Interlending & Document Supply

ISSN: 0264-1615

Article publication date: 1 March 2000

46

Keywords

Citation

(2000), "Canadian court rejects fair dealing defence by library", Interlending & Document Supply, Vol. 28 No. 1. https://doi.org/10.1108/ilds.2000.12228aab.018

Publisher

:

Emerald Group Publishing Limited

Copyright © 2000, MCB UP Limited


Canadian court rejects fair dealing defence by library

Canadian court rejects fair dealing defence by library

Keywords Publishing, Copyright, Legal disputes

The Federal Court of Canada has come to a decision in the case relating to the Law Society of Upper Canada's document delivery service and three major Canadian legal publishers (Carswell Thomson Professional Publishing, Canada Law Book Inc. and CCH Canadian Limited). The court has decided that the Law Society has infringed the copyright of the publishers and that the Law Society's claim of fair dealing did not apply.

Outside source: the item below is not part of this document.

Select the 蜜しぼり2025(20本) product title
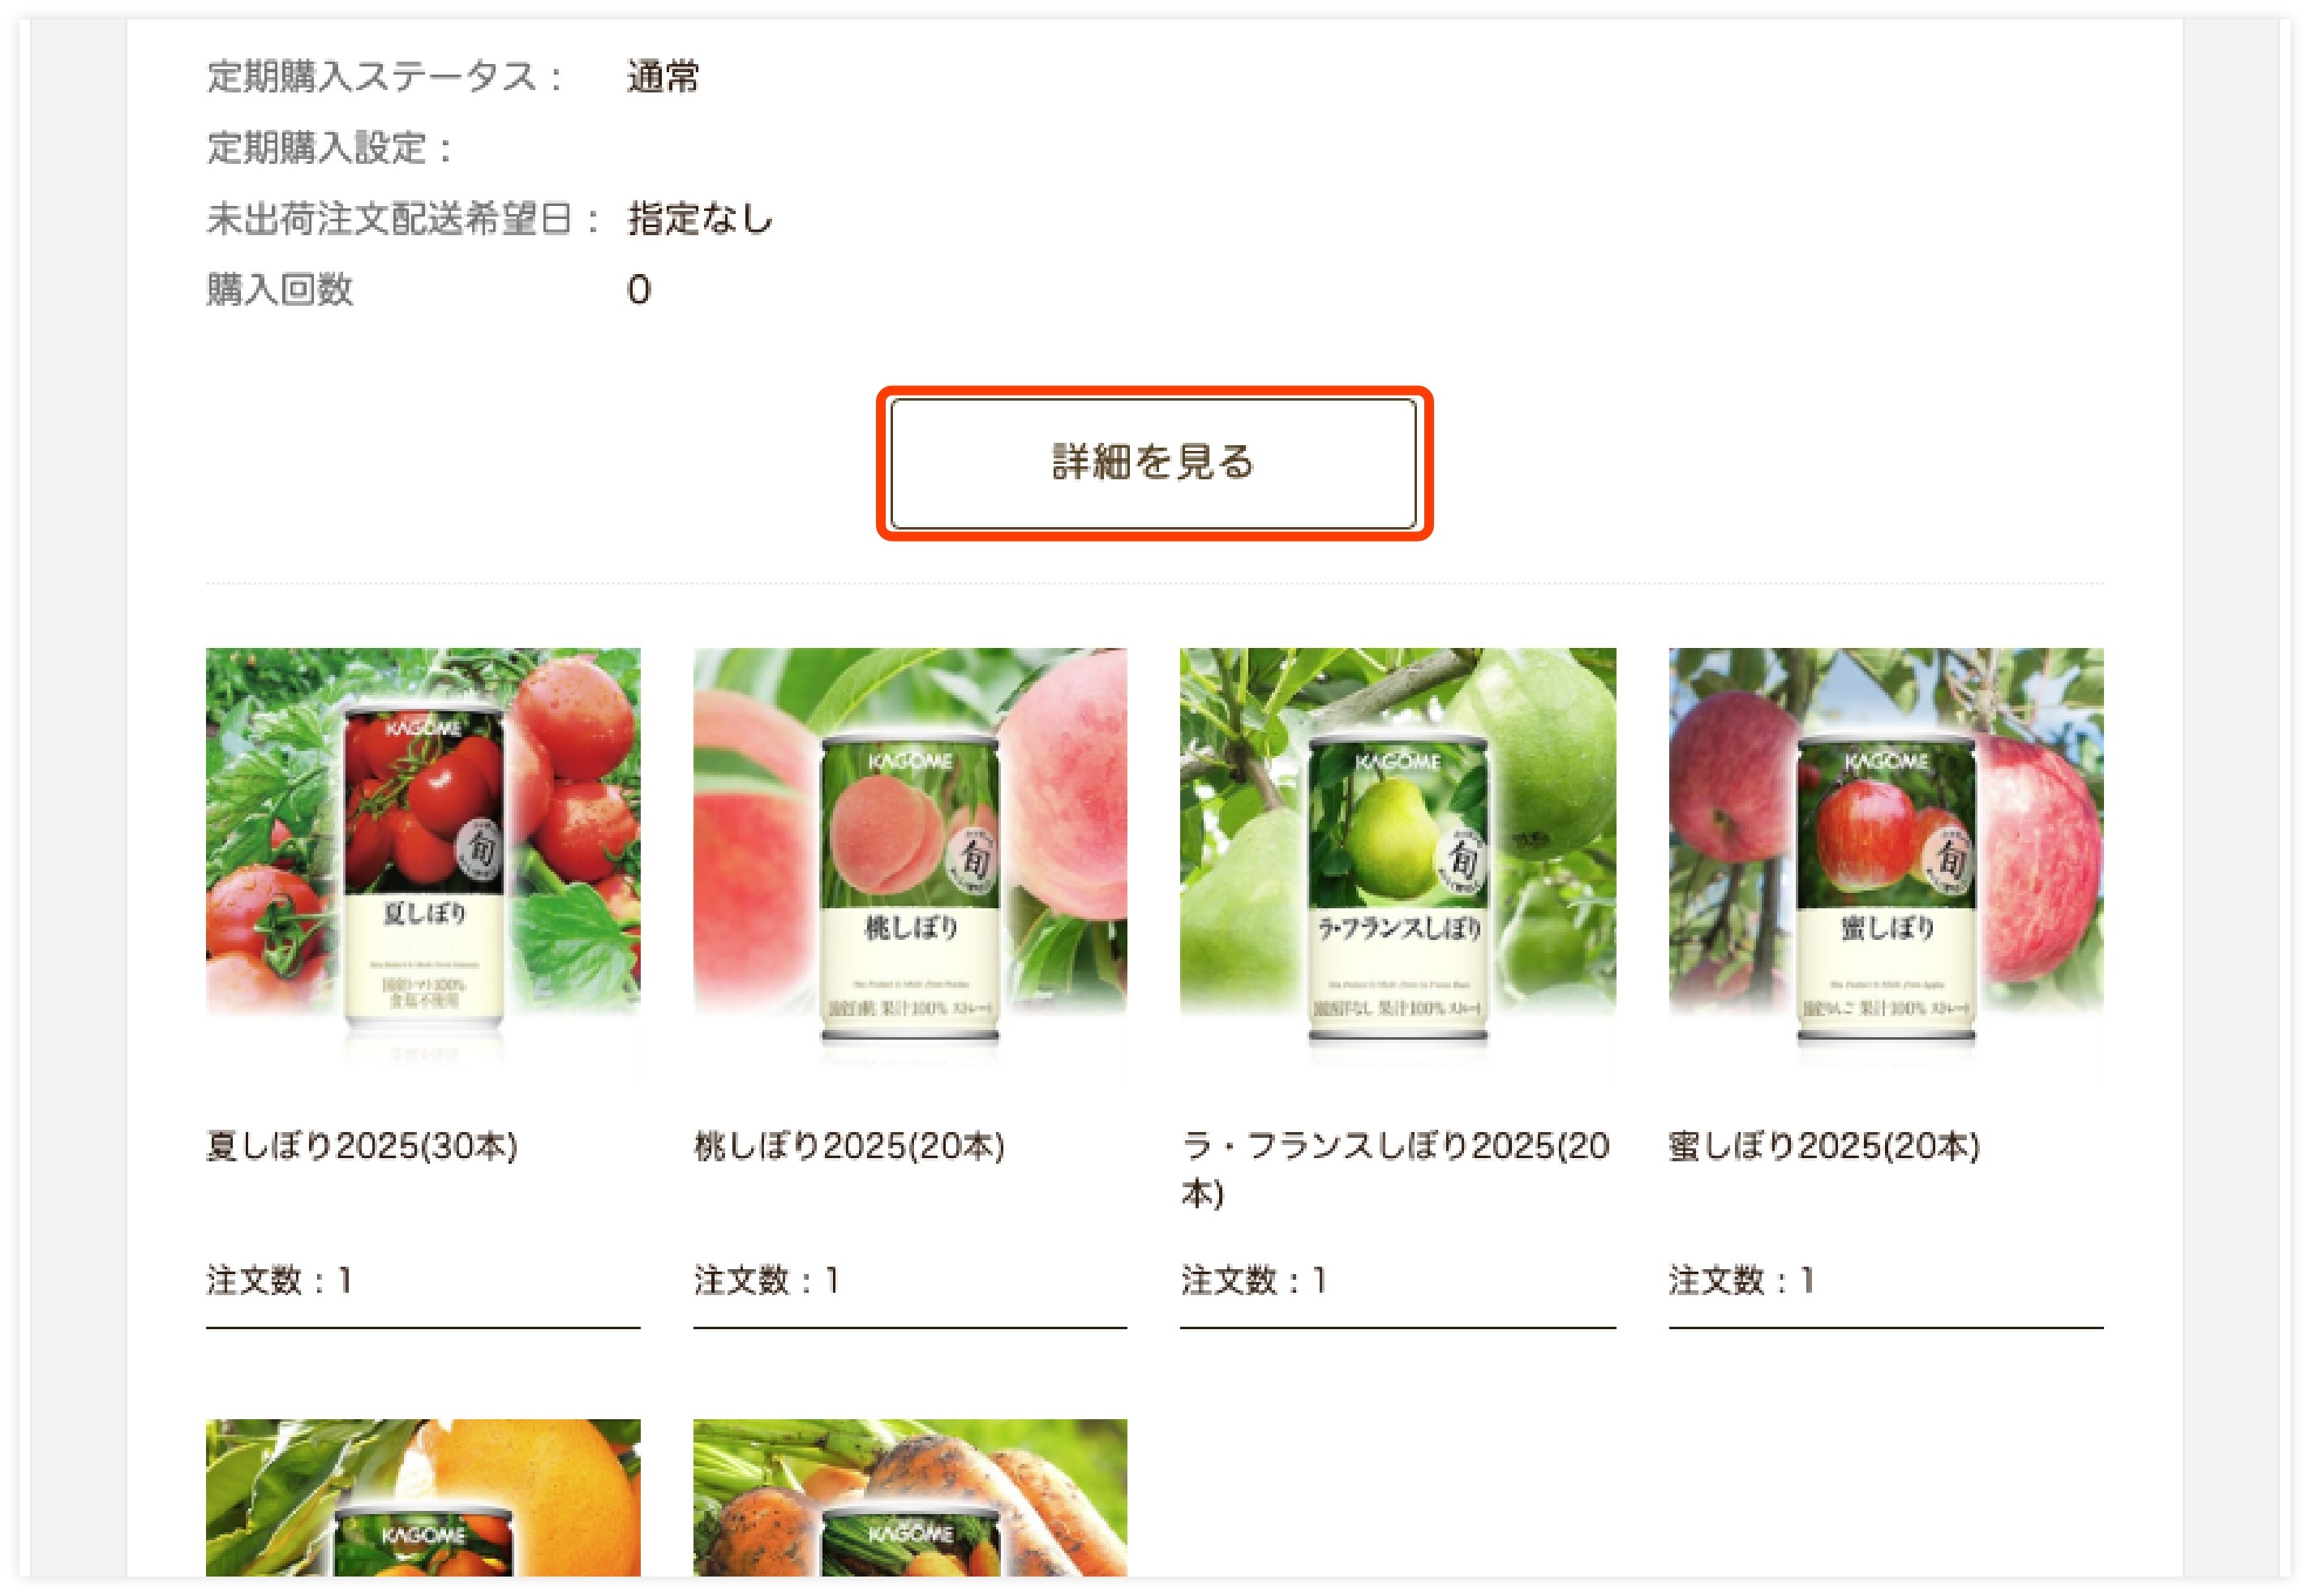 pos(1825,1146)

The case, which has been running since 1993, was brought by the publishers against the Law Society's document delivery service. The service in question involved the Law Society making copies of publishers' works without their permission, then charging customers a fee to send them a copy via fax or mail. The publishers received no payment for this. The Law Society was refused a licence for this service by CANCOPY (the Canadian Copyright Licensing Agency) which represents the publishers' photocopying rights.

The Law Society's defence was that it was not infringing copyright under the fair dealing provision in the Canadian Copyright Act which allows "fair dealing for the purpose of research, private study, criticism or review". It also claimed that it was permitted to make copies because to pay licence fees would impinge on the public interest or be contrary to public policy.

The court rejected all of the Law Society's claims and confirmed that under Canadian copyright law the defence of fair dealing must be narrowly construed. The judge specifically noted the availability of CANCOPY's licence, stating that there is appropriate legal means to ensure the licence fees are just and reasonable.